In November 2010, Hulu, which debuted in 2008 as an ad-supported streaming video site, launched its subscription service, including full seasons of certain shows.
Around the same time that the broadcast TV schedule was losing its hold on viewers, Netflix was beginning to invest in original content.
(For an interactive graphic on Netflix decade in numbers, click https://fingfx.thomsonreuters.com/gfx/editorcharts/NETFLIX-DECADE%20IN%20REVIEW/0H001QXRKB2J/index.html)
In 2011, it struck a deal for its first original show, the political thriller “House of Cards." It released all 13 episodes of the show's first season on Feb. 1, 2013. That July it followed with the entire first season of “Orange is the New Black.”

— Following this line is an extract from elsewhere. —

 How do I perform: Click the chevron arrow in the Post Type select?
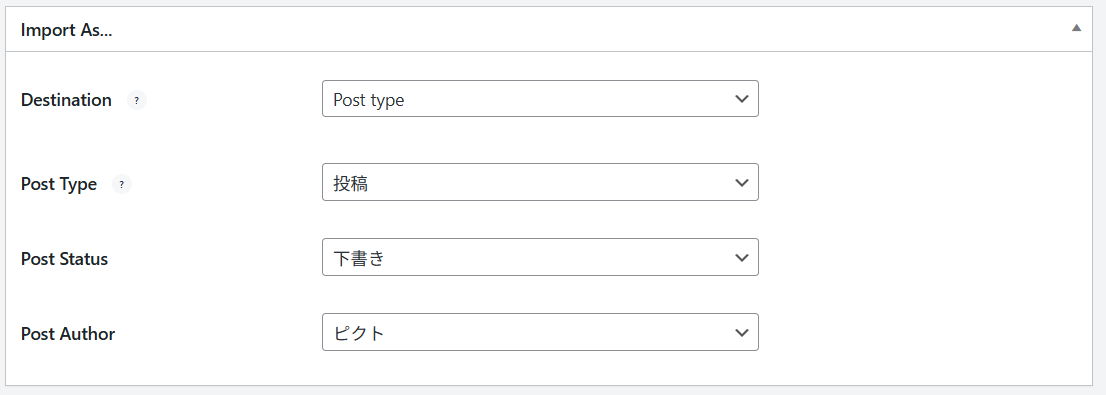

Viewers were hooked, and the cultural shift accelerated. “Binge-watch” was a runner-up to “selfie” for the Oxford Dictionary's 2013 word of the year.
Netflix championed this new kind of consumption, commissioning a survey to determine how many people binge-watch, and why.
“Our viewing data shows that the majority of streamers would actually prefer to have a whole season of a show available to watch at their own pace,” said Netflix Chief Content Officer Ted Sarandos at the time.
While some say the decade technically ends a year from now, the end of this year will be marked by many as the conclusion of the second decade of the 21st century. And as the new decade begins, the trend may start to reverse.
AT&T's <T.N> forthcoming HBO Max streaming service will debut one new episode of its original series per week. Walt Disney Co's <DIS.N> Disney+ is releasing episodes weekly for new series including the Star Wars-related “The Mandalorian.” Apple <AAPL.O> released three episodes at the same time for dramas “The Morning Show” and “See” - and is doing so for most other Apple series - followed by one episode per week.
Media companies are hoping a longer release schedule will generate buzz and create more of a shared experience among viewers.
Just like the old days.
(Reporting by Helen Coster; Editing by Bill Berkrot)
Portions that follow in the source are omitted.